In the entries below, change every "icon" to "button" and leave every other word as it is. Rewrite the lines without the pictures.

__RECORD SET__:
• • • •
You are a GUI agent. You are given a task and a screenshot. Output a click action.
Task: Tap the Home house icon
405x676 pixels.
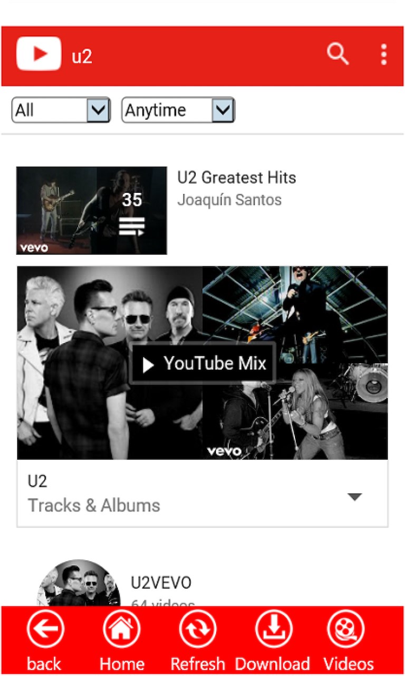[121, 629]
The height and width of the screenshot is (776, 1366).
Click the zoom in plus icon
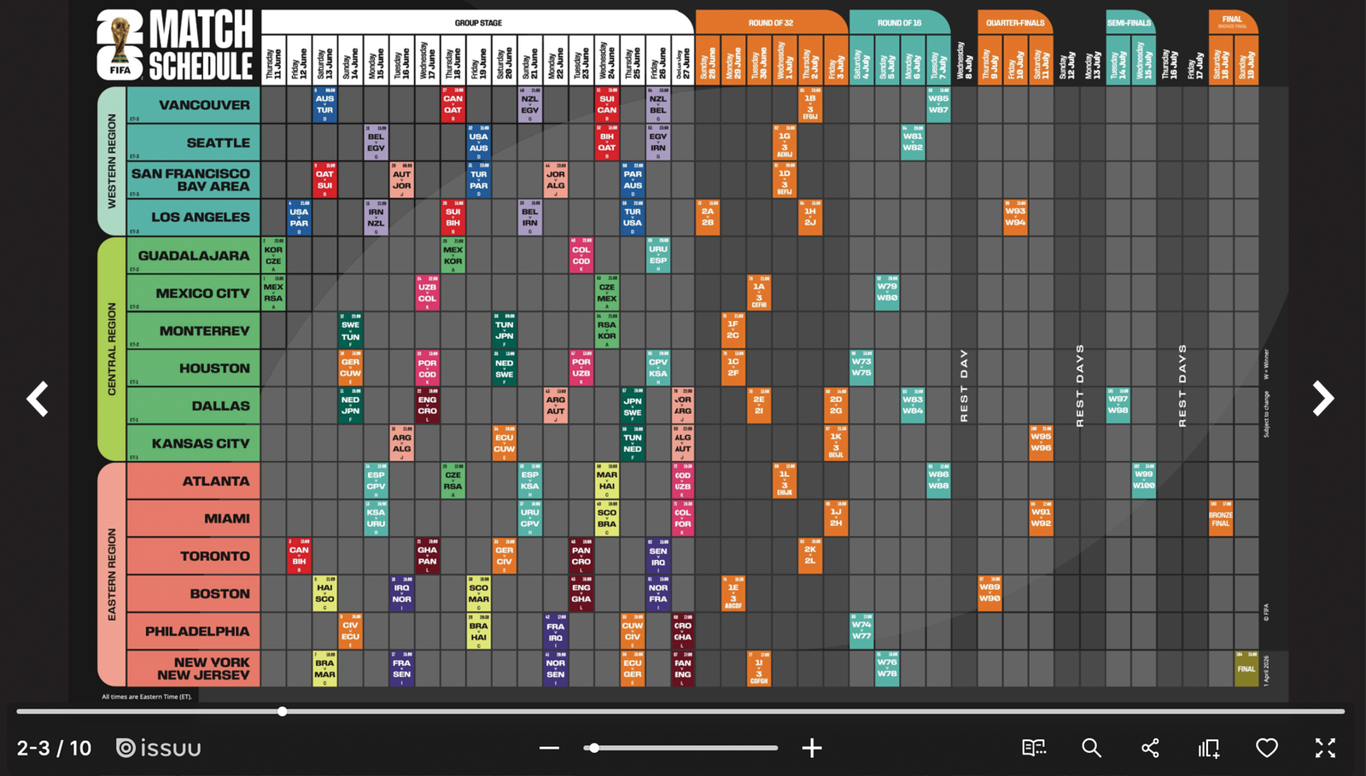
• • • •
__ANSWER TO THIS TASK__:
You are a GUI agent. You are given a task and a screenshot. Output a click action.
Task: Tap the Home house button
405x676 pixels.
[121, 629]
The height and width of the screenshot is (776, 1366).
Click the zoom in plus button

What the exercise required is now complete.